Discussions of European identity, and the history mostly revolve round two points of reference. One goes back to the origin of modern usage of Europe and European in the eight century around the struggle between Christian Franks and Muslim Moors, and then round the Frankish king Charlemagne who received the title of Emperor of the Romans, an event which questions the claim of the eastern and Greek Roman Empire, Byzantium, to continue the legacy of Rome there is an obvious religious focus here, which is Catholic Roman Christians as against Orthodox Greek Christians, and a Christian struggle against Islam. In Charlemagne's reign the struggle to Christianise pagans is still very much an issue in northern Europe. So this is the Europe which is Catholic Christian, Frankish, and western Roman.

The other point of reference, one thousand years later, is the Enlightenment, so an origin in cosmopolitanism, rationalism, ethical universalism, secularism, and science is suggested. The Enlightenment does have a historical and geographical location in Europe, and particular concentrations within Europe. The most important focus for the cosmopolitan rationalist understanding of Europe is Königsberg, though purely Königsberg as the city of Kant. Kant is generally understood through his links to the west, to Scottish Enlightenment, the Enlightened despotism of Frederick the Great in Berlin, the Swiss-French Rousseau, and so on. Frederick II, King of Prussia was ruing over Kant's location in East Prussia, but from Brandenburg and within the boundaries of the new Rome (in practice the German Empire) of Charlemagne.

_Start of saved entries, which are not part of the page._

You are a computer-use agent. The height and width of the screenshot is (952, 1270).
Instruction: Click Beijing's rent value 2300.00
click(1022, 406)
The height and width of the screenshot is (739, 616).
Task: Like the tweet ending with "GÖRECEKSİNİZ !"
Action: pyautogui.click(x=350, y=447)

This Enlightened Kantian Europe is however largely anti-Catholic in that most of the major thinkers are at least anti-clerical in a way which applies more to the Catholic church than Protestantism, and as with Hume when sceptical aboıt religion as such direct their scepticism most on the Romish faith. Vico provides an interesting exception amongst great Enlightenment thinkers, but anyway, the Enlightened Europe identity at some level, explicitly or implicitly, rests on the Protestant break with Rome, and various ways of breaking with a Catholic Medieval past, often treated in a very reductive way, but with deep philosophical roots, as in th refran of abuse of 'Scholasticism' from Descartes and Bacon to the Enlightenment. This is a European identity which is northern, Protestant, anti-clerical, and anti-Catholic. Even in France Enlightenment thinkers may associate liberty with ancient Germans more than southern republics, as we see in Montesquieu. 

The prime proponent of the first European idenity is the French medievalist and historian Jacques Le Goff, while the prime proponent of the second European identity is the German philosopher Jürgen Habermas.  There is no absolute divide between these two views, and of course we can take the idea of Europe back to the Greek origins of the word, along with the antique Greek and Roman republics, which have been such a constant source of reference even for an apparent enthusiast of the Gothic like Montesquieu. Max Weber marks one link between Enlightened German Protestant Europe and Habermas, while Alexis de Tocqueville marks one link between Frankish Catholic Roman Europe and Le Goff. Of course many other links can be found and many complications, but the overall picture is familiar and still with us in widely accepted distinctions between parts of Europe.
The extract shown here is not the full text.